Papá garabateaba en su cuadernillo de multas:

—Ya, no entiende usted la indicación, pero le parece que se puede aparcar porque tiene prisa.

—Si me he equivocado, me voy ahora mismo y aquí no ha pasado nada. Eso sí, hagan el favor de hacer las señales más claras para que luego no haya follones.

Papá añadía otra multa a la anterior:

—Ya, no le parece clara usted una señal vertical redonda y roja con el icono tachado por un aspa.

Estudiándola un momento, el conductor no creyó que fuera redonda, sino más bien como una lágrima invertida. El aspa se inclinaba de manera que podía pasar por las alas de una libélula, por no decir que ni tachaba el símbolo ni estaba clara su función en el diseño. En lo tocante al color, él apostaría por un marrón anaranjado. Papá sacudía el bolígrafo porque se había quedado sin tinta y tenía que continuar redactando la tercera notificación.

—¿Está usted seguro de que hablamos de la misma señal? —preguntó el conductor.

—¡Precisamente, caballero! ¿Por qué ha aparcado usted si no entiende la indicación?

Papá fue arrancando las multas con su cortejo de copias crepitantes, finas como papel de fumar, el formulario blanco para él, el amarillo para Jefatura, el salmón para el sancionado. El conductor buscaba el mejor acomodo para su trasero delante del volante, agobiado por la americana y la corbata. Se calentaba por momentos. Mi padre le había pillado por sorpresa pero por fin salió del letargo:

—Me parece que me toma usted por un frescales.

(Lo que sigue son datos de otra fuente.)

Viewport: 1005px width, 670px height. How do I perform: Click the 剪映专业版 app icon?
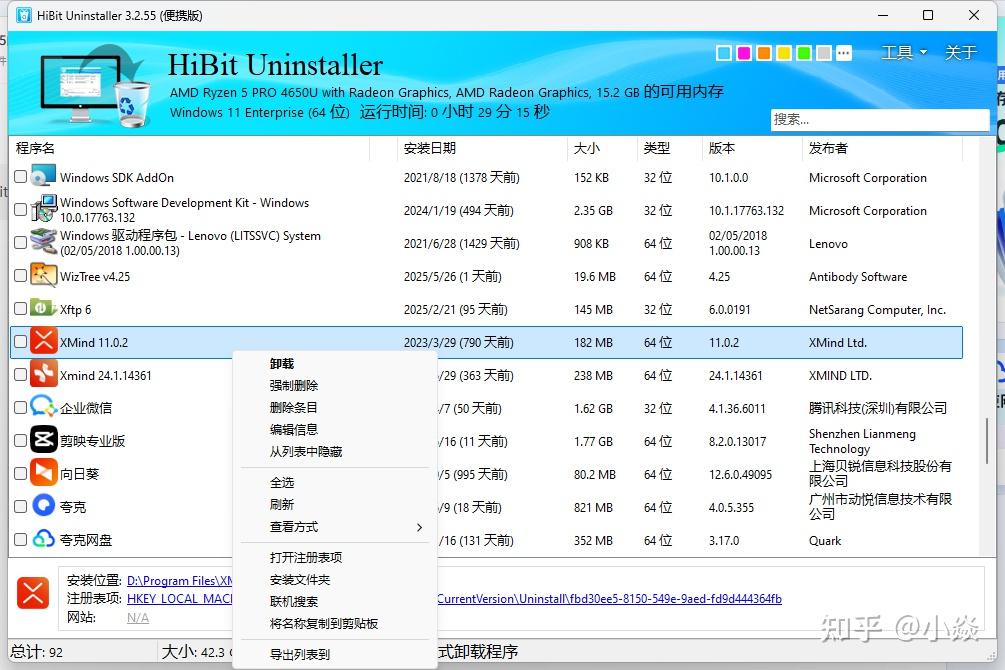(41, 441)
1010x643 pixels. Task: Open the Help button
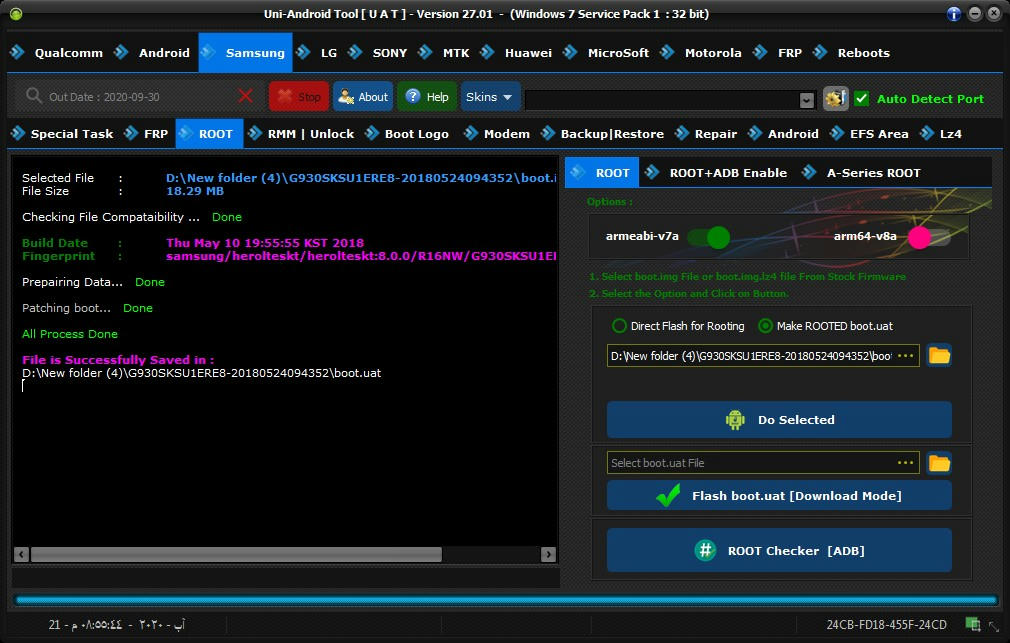point(427,97)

—Eso está fuera de mi jurisdicción. A mí solo me incumbe usted como infractor. El desconocimiento de la ley no exime de cumplirla —vertió ventanilla adentro un alud de papelitos salmón que salieron automáticamente expulsados por el conductor.

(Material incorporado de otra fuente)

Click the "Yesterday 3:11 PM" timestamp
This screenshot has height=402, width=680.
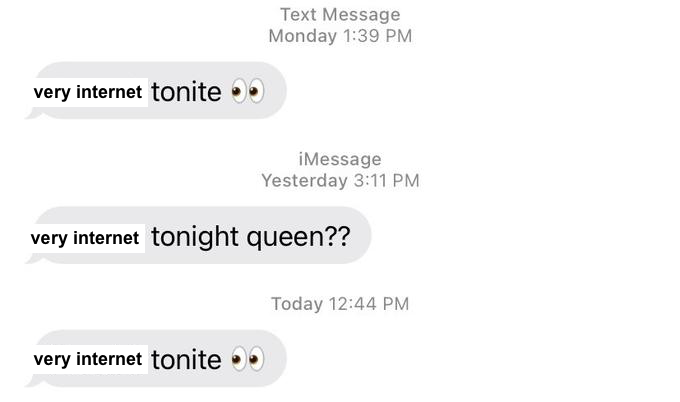[340, 181]
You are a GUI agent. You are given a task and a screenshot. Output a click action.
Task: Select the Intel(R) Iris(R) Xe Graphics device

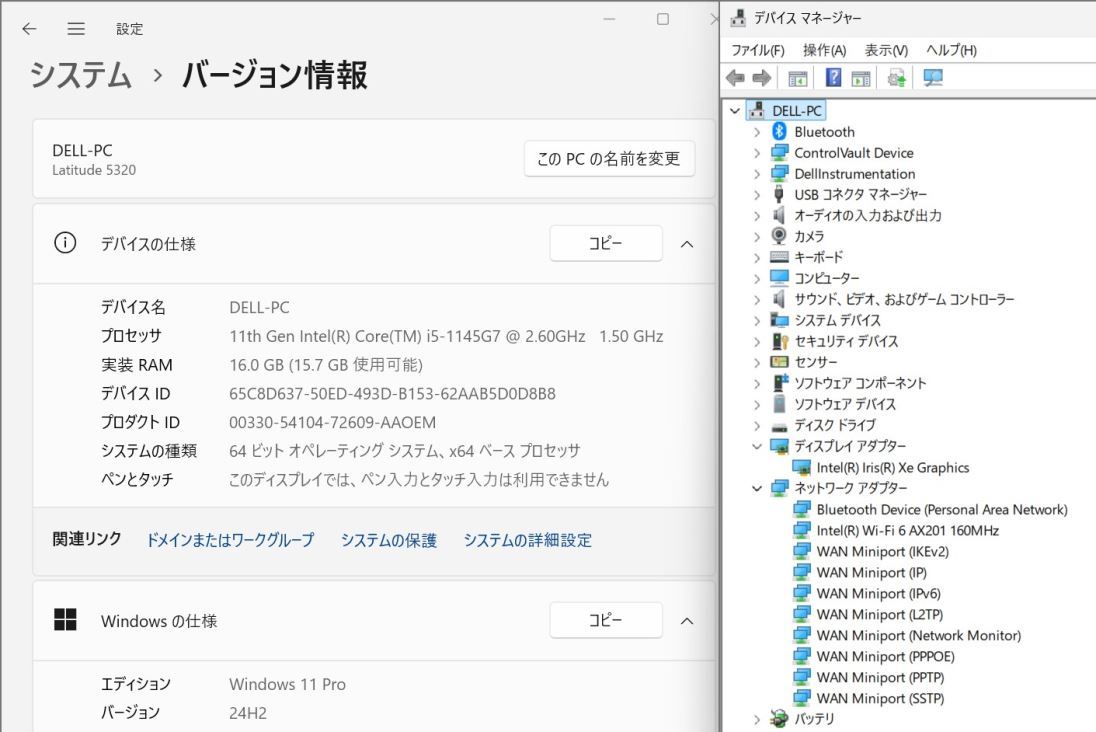(x=892, y=467)
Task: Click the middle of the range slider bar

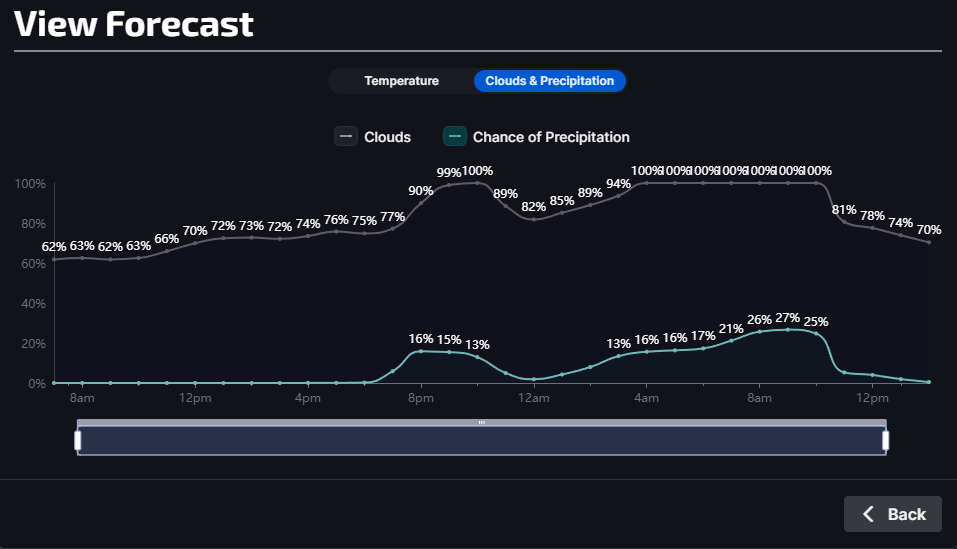Action: [x=482, y=442]
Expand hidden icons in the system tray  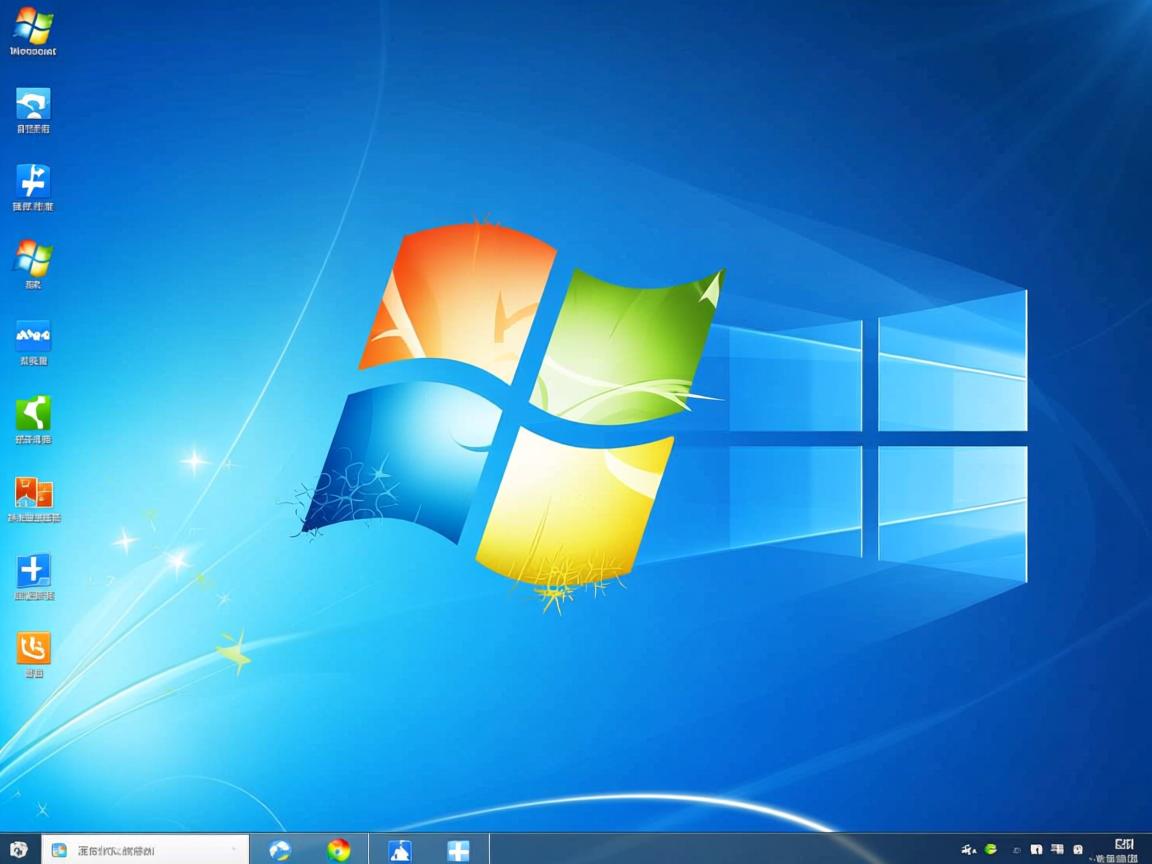coord(1017,850)
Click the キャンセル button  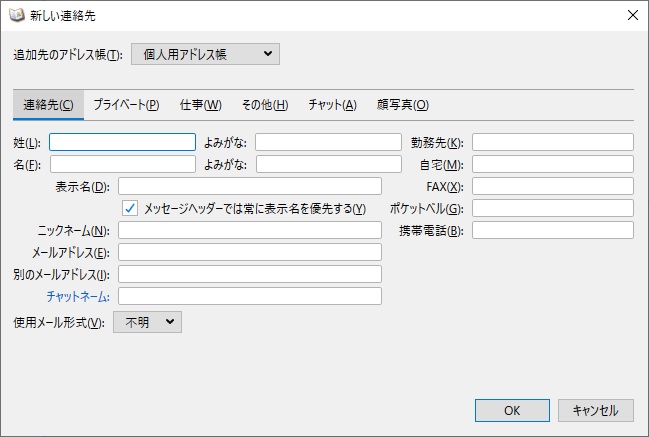pos(596,410)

—¿Y por qué no puedo aparcar aquí? ¡Todavía no me ha dicho qué significa la señal!

—¡Estamos buenos! —otra multa, escrita sin mirar— ¡Como si tuviera que probar que conozco el código de circulación!

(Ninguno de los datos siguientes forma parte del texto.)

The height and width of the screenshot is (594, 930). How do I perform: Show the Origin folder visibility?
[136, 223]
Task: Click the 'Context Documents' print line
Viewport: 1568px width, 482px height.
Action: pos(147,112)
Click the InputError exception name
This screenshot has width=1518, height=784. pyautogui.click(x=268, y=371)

—¡Claro que sí! ¡Estamos buenos si puede usted poner multas así porque sí!

—¡La cuestión es que estaciona usted a lo loco, sin la menor conciencia sobre si puede o no! —arrancaba las notificaciones con tal pasión que no sabía qué colores se embutía en el bolsillo y cuáles le tiraba al conductor en la cara.

—¡Esa es la cuestión justamente! ¡Que la norma de esta señal no la conoce ni usted! ¿Cómo va aplicar la ley si no sabe cómo es?

Siguieron volando los papelillos blancos, amarillos y salmón adelante y atrás en medio de un duelo de voces cada vez más fuerte y más agrio según los delitos escalaban al orden de la resistencia a la autoridad, contestados por acusaciones de abuso de poder. Más de una vez papá estuvo a punto de pasarle por la cara el librillo de ordenanzas al conductor, pero luego recapacitó y se contuvo, no fuera que al otro se le ocurriera hojearlo para ver qué constaba acerca de la señal. A mediodía aún seguían allí.